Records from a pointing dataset
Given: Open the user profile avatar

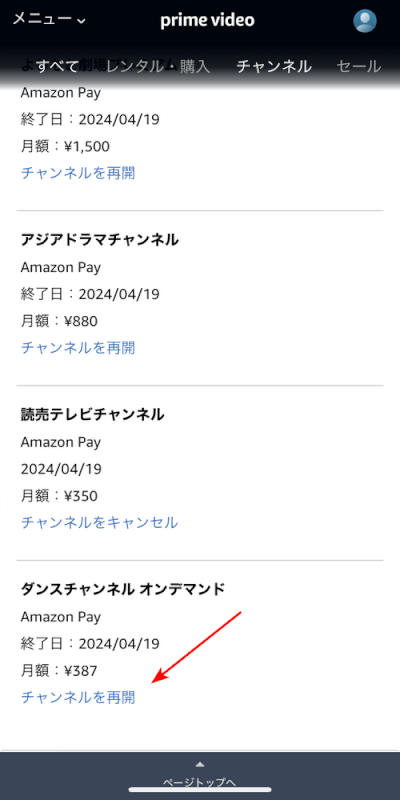Looking at the screenshot, I should 365,21.
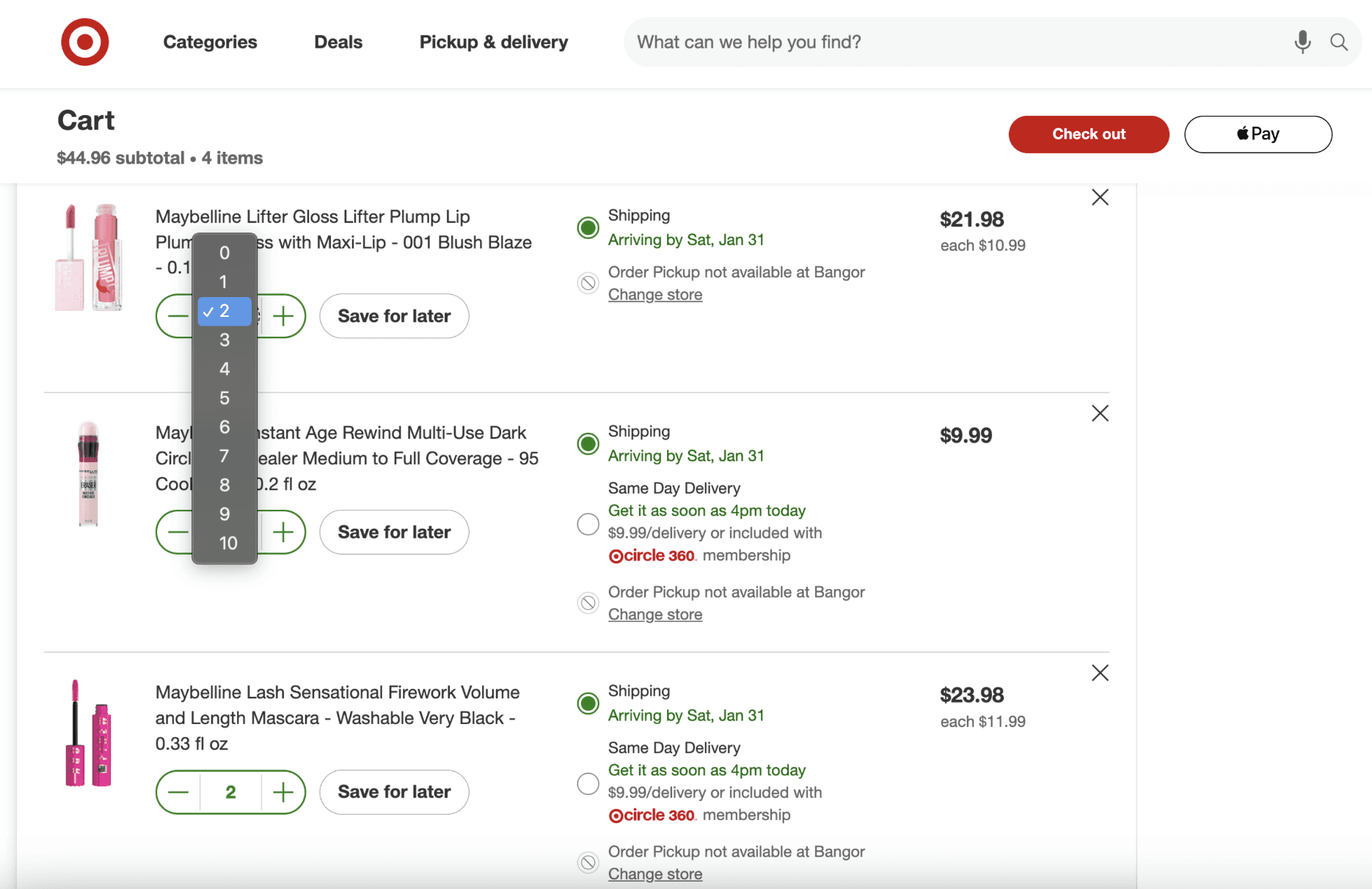1372x889 pixels.
Task: Increase Lifter Gloss quantity with plus
Action: 283,316
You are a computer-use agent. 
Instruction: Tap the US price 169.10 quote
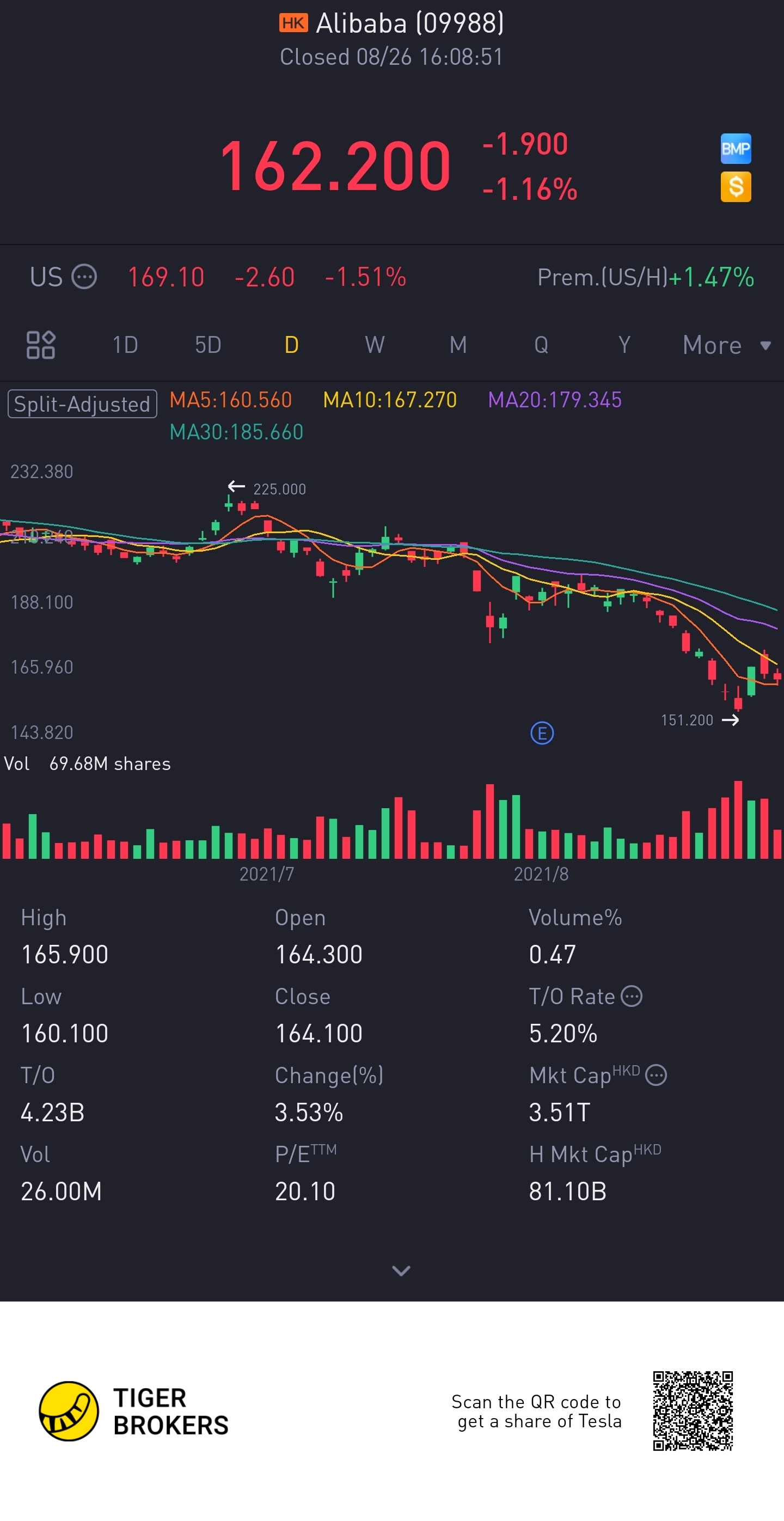[166, 277]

▸ **Written task**
Can you rewrite the material above with "Tap" replaced by "Select" and everything else left unchanged? Leave the pictures out of your version.

▸ **Exercise answer**
Given: Open the user profile avatar

Looking at the screenshot, I should 365,21.
1372x889 pixels.
Task: Increase Lifter Gloss quantity with plus
Action: 283,316
You are a computer-use agent. 
Instruction: Select the US price 169.10 quote
[166, 277]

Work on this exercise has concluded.